“Yesterday, I stood outside waiting for the Chicago Avenue bus. I saw one approaching and my heart leapt. Then the bastard drove right by us, resulting in another 30 minutes of trying to withstand the wind. I just started crying. I am so sick of being cold.”
-Conversational anecdote from personal trainer friend
“Oh my God. More snow. I want to die. Can’t take anymore. Stabby stab.”
-Text message from a buddy who thought this might make for a catchy, if lengthy, Twitter hashtag
“Sometimes I just sit at my post at the reception desk and wistfully stare out the window, trying to summon memories of less dark and miserable days. Lately I am just pretending to be a nice person. So much hate in my heart.”
-Forlorn colleague
“Hey Mother Nature and God… this is a memo to you. WE ARE GOING TO GET ON THAT PLANE TOMORROW MORNING to get to New Orleans for our cruise. I don’t care WHAT you say. We deserve a vacation after the crap you’ve thrown our way these last few weeks. 8″ of snow on Friday night before our trip starts? REALLY? NO. I’m telling you RIGHT NOW. WE WILL GET ON THAT PLANE TOMORROW MORNING. #PolarVortexCanSuckIt”
-Agitated Facebook rant courtesy of my best friend’s partner
“Dear Alaska and Chicago, Illinois:
We need to immediately work out a weather exchange here. Anchorage, Alaska, Colorado wants its weather back. I am going to arrange for Chicago to send you yours. And I’m going to send this s**t to Chicago. Chicago should be fine with that, since the 22° we had today is much warmer than what they had.
Every time I have to break out my ‘Chicago clothes’ a baby kitten cries. True Story.”
-Native Chicagoan who relocated to Colorado several years ago
“Winter 2014 sucks more than anything that has ever sucked before.”
-A poetic Becky Sarwate, channeling “Beavis & Butthead”
These are quotes sampled from a smattering of hardened Midwestern weather survivors. It felt appropriate to publish this roundup on this, the last day of January 2014. A punishing 31 days indeed, the month will forever be remembered as usurper of April as the cruelest. If T.S. Eliot was still alive and forced to wear two pairs of pants every day just to survive the commute to work, I am certain he’d agree.
In aggregating the misery of my acquaintance, I accomplish two goals. The first is to feel slightly less isolated throughout my own increasingly despondent winter experience. The second is to answer critics who have diagnosed Windy City residents with an acute case of Cry Babyitis. We should be used to this, the thinking goes. What more do we expect from January adjacent to one of the Great Lakes?

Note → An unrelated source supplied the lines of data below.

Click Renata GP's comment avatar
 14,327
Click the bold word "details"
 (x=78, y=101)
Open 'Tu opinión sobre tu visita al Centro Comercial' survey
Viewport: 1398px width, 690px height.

Perhaps just a small, teeny tiny respite from the cycle of white out blizzard conditions followed by Arctic deep freeze. In years past, winter could be counted upon to furnish the occasional 30 or 40-degree day which made daily life navigable, even if the sun remained stubbornly hidden. This is expected and infinitely preferable to the trick of blazing sunshine that requires industrial strength shades, a cruel irony contradicting the soul deadening chore of trudging through multiple feet of snow-turned-block ice.

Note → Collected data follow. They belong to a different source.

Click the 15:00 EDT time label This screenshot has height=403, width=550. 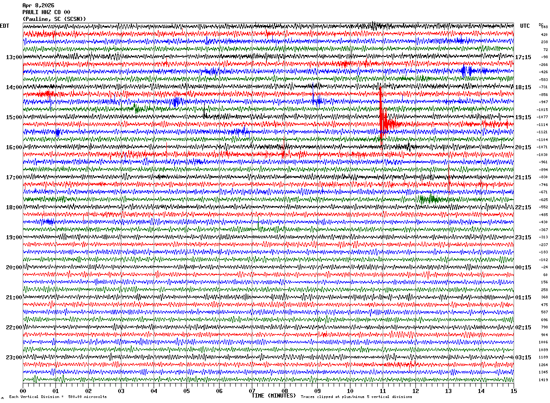[14, 117]
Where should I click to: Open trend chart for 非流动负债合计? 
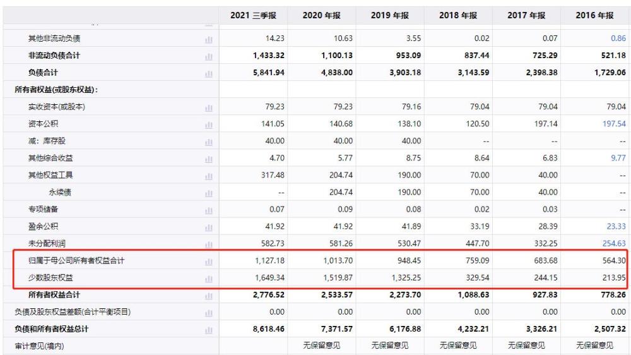pos(208,56)
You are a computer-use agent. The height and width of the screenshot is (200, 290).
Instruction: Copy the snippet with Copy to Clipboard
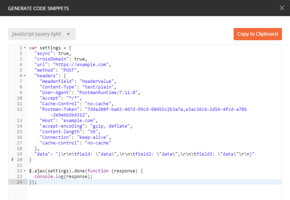coord(258,34)
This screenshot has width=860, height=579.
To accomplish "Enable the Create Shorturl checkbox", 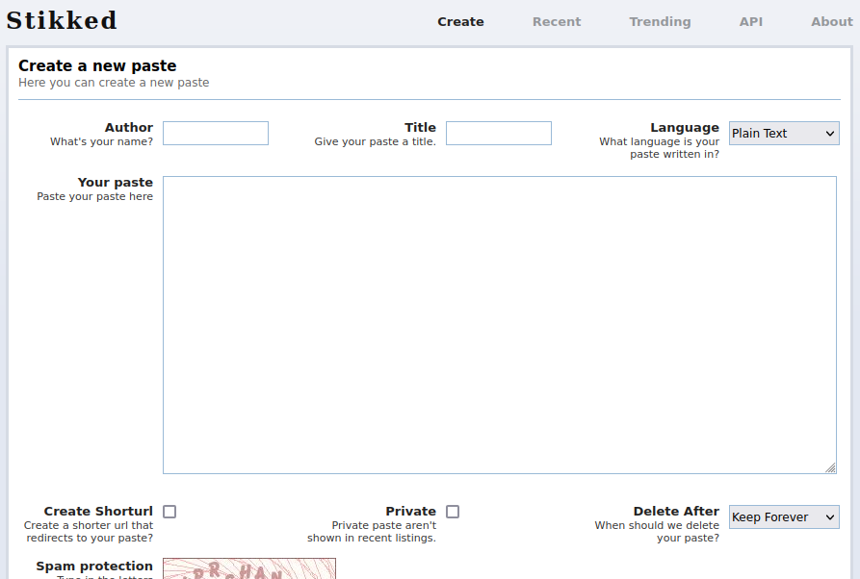I will pyautogui.click(x=169, y=511).
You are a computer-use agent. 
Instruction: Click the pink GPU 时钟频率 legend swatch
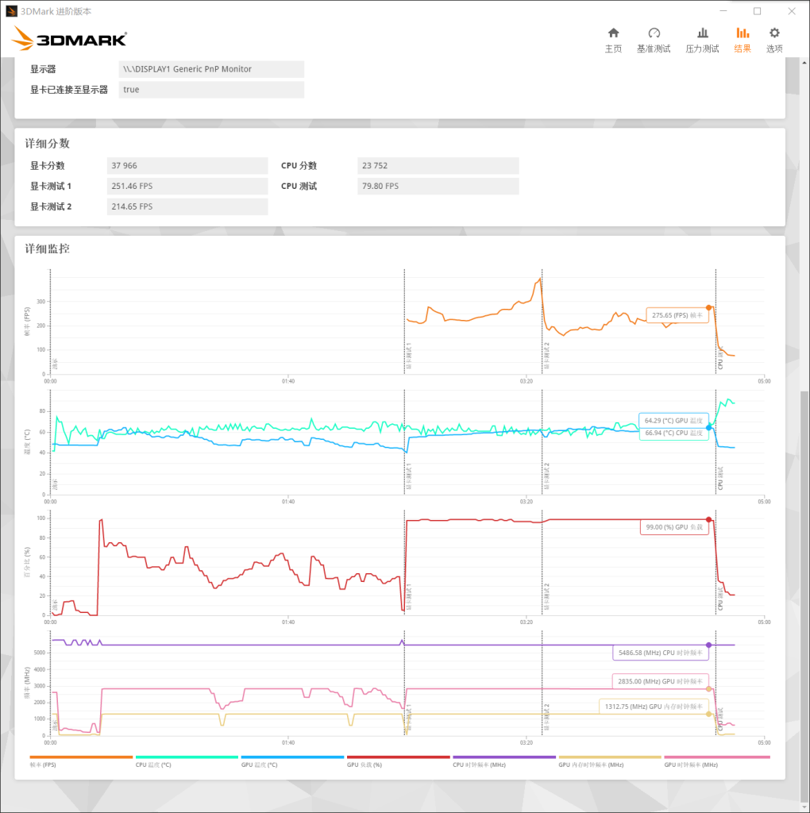tap(716, 757)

But I believe the current variable that is really dragging down morale is the calendar. Tomorrow is just February 1. We have so much farther to go before there’s any real hope of hospitable climate change. Let us not forget that we received nearly an inch of snowfall in mid-April 2013. With a number of meteorologists predicting “Polar Vortex: Part 3” during the early days of February, it’s not a stretch to wonder if a hat trick of tragic weather (predictably on the heels of what’s expected to be another 10” of accumulated snow through the weekend) might not just be enough to turn us all into Jack Nicholson from The Shining.